Puede que no haya
elegido bien la lectura para este agosto. Moby
Dick tenía que desengancharme por unos días de los eventos consuetudinarios
que acontecen en la rúa, pero los tales eventos se adornan con acentos de
epopeya y de “a por ellos, oé” en las páginas de los periódicos digitales. El
Kim y el Trun’ rivalizan para ver cuál de los dos mea más largo: uno promete
arrasar Guam con sus misiles, y el otro amenaza en contrapartida con «un mar de
fuego inimaginable». En España, el portavoz del PSOE responde a García Page
que, igual que las cañas se tornan lanzas en ocasiones, las “alianzas
espurias” pueden convertirse en arpones afilados con los que alancear a la gran
ballena azul de doble joroba sobrevolada por dos gaviotas.
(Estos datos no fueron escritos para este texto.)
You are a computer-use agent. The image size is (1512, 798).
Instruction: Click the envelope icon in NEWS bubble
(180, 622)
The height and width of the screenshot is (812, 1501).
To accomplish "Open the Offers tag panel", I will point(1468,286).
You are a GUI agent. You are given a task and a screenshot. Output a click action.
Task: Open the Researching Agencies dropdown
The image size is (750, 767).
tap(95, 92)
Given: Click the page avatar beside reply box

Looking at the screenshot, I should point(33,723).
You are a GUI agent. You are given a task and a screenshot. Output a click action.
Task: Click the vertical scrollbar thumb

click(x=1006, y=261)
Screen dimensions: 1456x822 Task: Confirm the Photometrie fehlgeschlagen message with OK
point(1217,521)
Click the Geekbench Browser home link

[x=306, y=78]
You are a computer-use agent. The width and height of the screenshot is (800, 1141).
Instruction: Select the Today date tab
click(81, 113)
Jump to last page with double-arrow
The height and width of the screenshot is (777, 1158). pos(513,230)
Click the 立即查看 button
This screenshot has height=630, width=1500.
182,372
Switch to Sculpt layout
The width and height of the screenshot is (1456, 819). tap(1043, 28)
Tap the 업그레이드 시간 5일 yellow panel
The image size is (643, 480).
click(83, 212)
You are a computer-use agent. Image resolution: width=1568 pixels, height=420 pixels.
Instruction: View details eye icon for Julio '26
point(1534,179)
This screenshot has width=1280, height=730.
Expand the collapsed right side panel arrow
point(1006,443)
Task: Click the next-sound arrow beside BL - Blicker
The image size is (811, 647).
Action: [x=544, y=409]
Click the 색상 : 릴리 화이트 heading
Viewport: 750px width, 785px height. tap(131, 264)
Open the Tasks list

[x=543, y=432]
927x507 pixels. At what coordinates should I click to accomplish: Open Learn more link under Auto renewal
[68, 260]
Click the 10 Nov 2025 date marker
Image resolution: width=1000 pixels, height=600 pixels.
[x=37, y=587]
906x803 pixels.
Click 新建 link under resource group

Y en Cataluña,
Puigdemont insiste en que continuará su marcha insensata hasta el final, porque
el referéndum unilateral será plenamente legal aunque no sea legal, y el
derecho de autodeterminación de los pueblos se sitúa por encima de las
constituciones (e incluso por encima de los resultados de las votaciones, al
parecer).
En estas precisas
circunstancias evenemenciales, en mi libro el capitán Acab ha convocado a toda
la tripulación en la popa del Pequod,
ha hecho circular un ponche «más fuerte que la pezuña de Satanás», ha clavado
una onza de oro española en el palo mayor, y la ha ofrecido como recompensa a
quien primero vea resoplar en lontananza a una ballena blanca. «¿A qué son
remáis cuando vais a la caza?», pregunta. Y contestan todos a coro: «¡Ballena
muerta o lancha a pique!» El compromiso febril de la tripulación con sus
propios planes secretos complace a Acab, que concluye la escena con un
juramento tan provocador como impío: «¡Que Dios acabe con nosotros, si
nosotros no acabamos con Moby Dick!»
La agresividad se ha
situado de pronto tan a flor de piel que rezuma en toda la línea, desde la ficción
a la realidad. Tal vez el diagnóstico médico señalaría como causa última un exceso
de testosterona diluido en el medio ambiente, ¿será un efecto secundario del
cambio climático, o qué nos está pasando en este mes de agosto, mientras nos
ponemos en remojo a la orilla de un mar milenario que las ha visto ya de todos
los colores?
Redoblan en todos los
rincones los tambores de guerra, y yo me digo por lo bajo, como el primer
oficial Starbuck: «Dios me tenga en su mano… ¡y a todos nosotros!» Incluso a pesar de que me consta que Dios no va a mover un dedo en la coyuntura, y que va a dejar, como acostumbra, que nos apañemos solos.